Tanchum considère les énergies renouvelables comme essentielles pour aider le Maroc à maintenir la croissance de l'extraction de phosphate et de la production d'engrais. Cela aidera le Maroc, selon lui, à «échapper au cercle vicieux de la spirale ascendante des prix dans le lien alimentation-énergie-eau», écrit-il dans le rapport.
Le Maroc a les moyens de relever ce défi, puisqu’il dispose déjà de vastes ressources d'énergie solaire et éolienne, suffisantes pour répondre à près d'un cinquième des besoins en électricité du pays, indique l’auteur de l’article, qui rappelle que Rabat a signé des accords avec Berlin ces dernières années pour développer deux projets d'énergie verte à base d'hydrogène.

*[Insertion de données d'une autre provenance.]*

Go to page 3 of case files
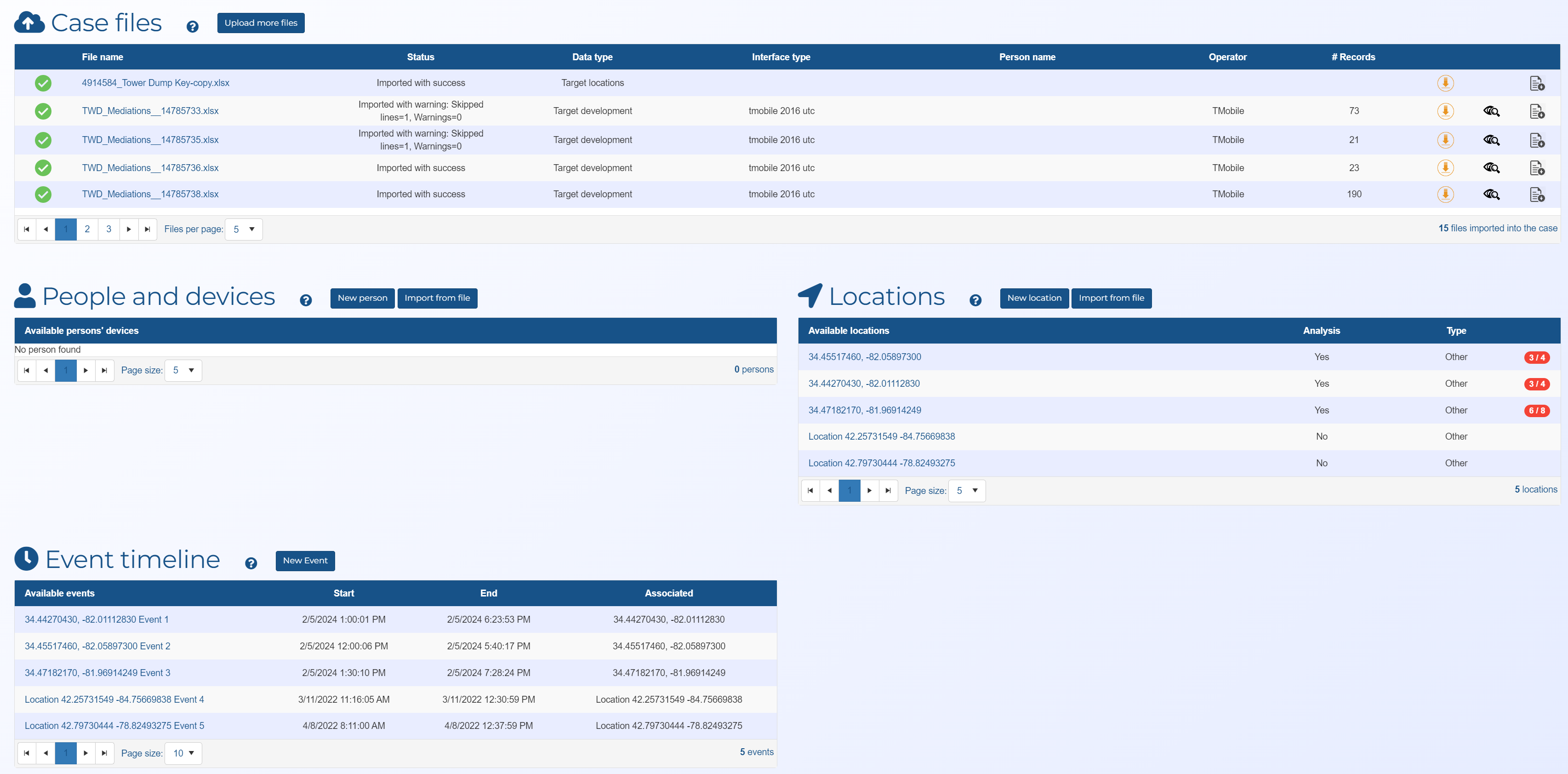Screen dimensions: 1568x774 [x=108, y=229]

Comme le Maroc a peu de ressources en gaz naturel, l'hydrogène vert a été présenté comme un moyen d'aider l’OCP à synthétiser l'ammoniac vert, qui a une teneur élevée en azote, un ingrédient clé des engrais.
«L'utilisation de l'énergie verte pour la production d'engrais, à la fois comme source d'énergie pour la fabrication de l'apport d'ammoniac vert aux engrais, et le dessalement de l'eau est une voie pour sortir de ce cercle vicieux», conclut le chercheur.